Comment by dcreater

4 days ago

As a non MLE, what are the pros/cons of OP's PyTorch re-implementation?

2 comments

dcreater

It is extremely valuable for researchers that commonly prototype theories using PyTorch on less powerful devices. Many of my colleagues run theory experiments using GPT-2 models. This allows for an easy transition to testing on a SOTA model instead.

mdaniel 3 days ago

I'm not a ML engineer, so I can speak to the "non MLE" bit from my perspective

(literal tl;dr: learning and experimentation opportunity)

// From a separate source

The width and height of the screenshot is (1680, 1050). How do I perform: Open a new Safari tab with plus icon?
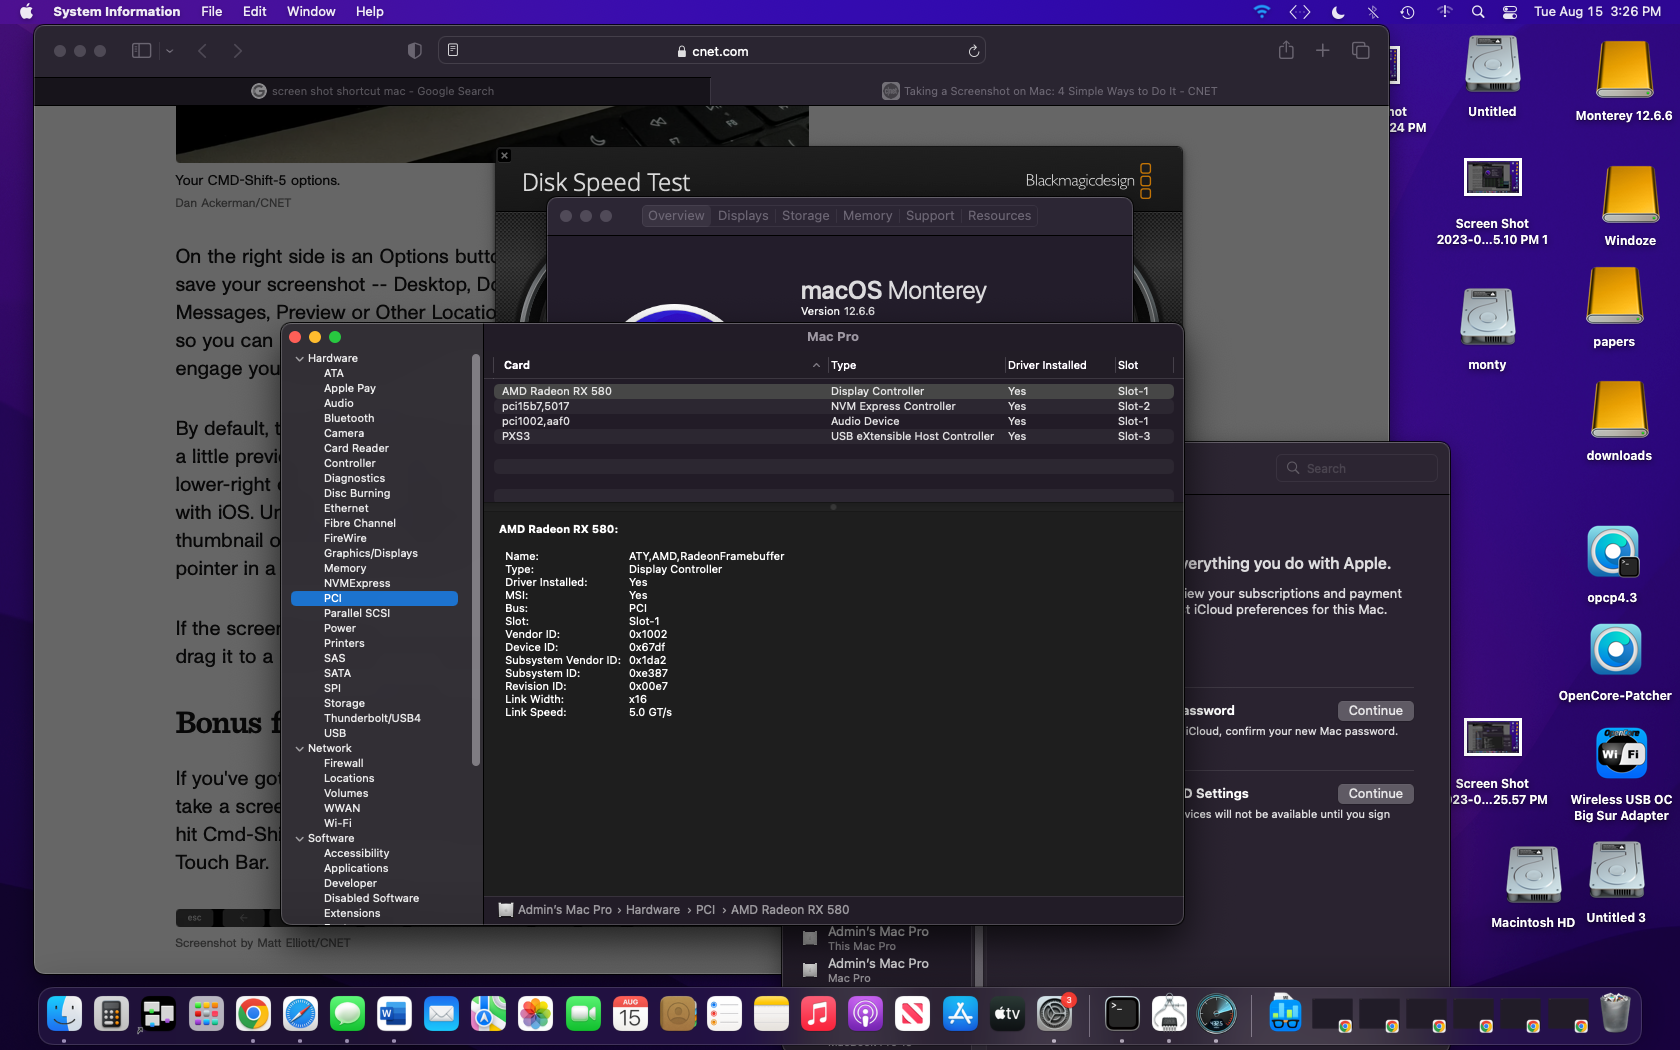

1. Since it's just PyTorch, that means one can run it locally upon whatever accelerator you have that PyTorch supports. For quite a few people that includes Metal Performance Shaders: https://docs.pytorch.org/docs/stable/mps.html

I can attest that building PyTorch from git is achievable in about 15 minutes on my M1 Pro, if you really want to chase the rabbithole. Cloning PyTorch is its own special 'please. wait.', but building it is fine

2. Since it's (of the ones that I've looked at) approximately 500 lines long, it's much, much, much more digestable than a lot of the vomit that comes out of so-called production systems. Those systems usually have only heard about typed Python in passing, and they believe it is a fad that will blow over. The ones in this repo aren't stellar about it, but at 500 lines it's easily achievable to type hint the code yourself, which can serve as an excellent learning opportunity

3. PyTorch offers some fun conversion tools, also, allowing one to compare-and-contrast how it executes under Torch versus ONNX <https://docs.pytorch.org/docs/stable/onnx.html>, TorchScript <https://docs.pytorch.org/docs/stable/generated/torch.jit.sav...>, CoreML <https://apple.github.io/coremltools/docs-guides/source/conve...>, or a bazillion other competing frameworks

4. Related, one can play around with quantization and other "inference related" concerns (e.g. https://github.com/pytorch/ao#pytorch-native-training-to-ser... )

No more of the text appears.